DNA sequencing technology is developing very rapidly. Next Generation Sequencing (NGS), also known as High-Throughput Sequencing (HTS) or Deep sequencing, has revolutionized the speed and cost of DNA sequencing. With the latest machines, one can determine the sequence of nucleotides, the building blocks of DNA, with an extreme speed relative to what could be done only 6 years ago. In the course of two weeks one machine can sequence up to 600 billion base pairs, divided into 6 billion short sequences of 100 base pairs each. For comparison, the entire human genome consists of about 3 billion base pairs. The cost of sequencing has also been reduced dramatically. However, in order to be more widely used clinically, even higher cost-effective solutions are required.
Sequencing may be performed on a DNA sample from a human individual in order to identify the variants present in the individual’s genetic profile as compared to a human reference sequence. When such a sample has been sequenced, all the short sequences have to be mapped back to the correct location on the reference genome. Due to sequencing errors and variation in the genome between human individuals, the short sequences may not match perfectly, making the task of finding the correct location difficult. A large number of programs to map such short sequences against a reference genome have been developed. Examples of such applications are Bowtie, BWA, Novoalign, and SOAP. The quality of the results and speed of such programs varies, and they also have many parameters that can be adjusted.
In order to gain higher performance on current hardware architectures, some form of parallelism must be utilized. Graphical Processing Units (GPUs) have emerged as the most cost effective solution, with regards to both performance/cost and performance/watt, compared to other parallelization strategies. Furthermore, programming models such as OpenCL, CUDA and C++ AMP, make it possible to harness the power of GPUs outside of computer graphics. Yet, to fully utilize the hardware algorithms must take into account communication and synchronization policies, and the size and speed of the memory and cache system.
Recently a few programs for performing short read mapping that utilize GPUs using different strategies have been published (e.g. SARUMAN, GPU-RMAP, CUSHAW, BarraCUDA, SOAP3, MAROSE).
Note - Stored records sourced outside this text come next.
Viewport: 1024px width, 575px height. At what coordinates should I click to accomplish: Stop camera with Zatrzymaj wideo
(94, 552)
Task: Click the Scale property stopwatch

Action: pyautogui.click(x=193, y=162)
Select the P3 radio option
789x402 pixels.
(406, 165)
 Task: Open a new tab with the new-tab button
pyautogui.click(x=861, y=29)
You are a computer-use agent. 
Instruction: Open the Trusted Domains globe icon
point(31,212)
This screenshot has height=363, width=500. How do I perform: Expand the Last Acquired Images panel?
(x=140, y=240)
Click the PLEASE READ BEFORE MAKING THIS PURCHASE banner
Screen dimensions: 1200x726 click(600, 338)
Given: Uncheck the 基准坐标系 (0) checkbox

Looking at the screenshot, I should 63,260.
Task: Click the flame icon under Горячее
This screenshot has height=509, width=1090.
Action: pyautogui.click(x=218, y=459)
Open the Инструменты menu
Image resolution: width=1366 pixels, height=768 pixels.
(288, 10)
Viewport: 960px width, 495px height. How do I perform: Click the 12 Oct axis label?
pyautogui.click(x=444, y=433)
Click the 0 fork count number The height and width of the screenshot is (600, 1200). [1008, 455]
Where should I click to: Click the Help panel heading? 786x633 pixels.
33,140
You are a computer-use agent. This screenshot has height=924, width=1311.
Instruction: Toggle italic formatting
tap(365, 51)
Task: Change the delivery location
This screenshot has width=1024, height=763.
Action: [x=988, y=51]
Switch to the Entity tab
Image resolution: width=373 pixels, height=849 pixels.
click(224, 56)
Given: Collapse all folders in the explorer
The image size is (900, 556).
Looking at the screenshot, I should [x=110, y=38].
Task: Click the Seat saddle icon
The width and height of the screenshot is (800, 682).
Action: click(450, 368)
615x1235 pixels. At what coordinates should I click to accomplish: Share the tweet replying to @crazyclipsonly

The performance of these tools vary, both in terms of accuracy of mapping and in the amount of time and memory required, but some of them show promising results at least under certain circumstances.
In this project, the task will be to study the existing methods and tools, and then implement some form of short read mapping method using a GPU. The performance relative to existing methods will be evaluated.
The project is suitable for anyone interested in bioinformatics and has programming experience, preferably with parallelization in one form or another.
Supervisors: Torbjørn Rognes (BMI/IFI), Leonardo Lamorgese and Johan Simon Seland (SINTEF Applied Mathematics)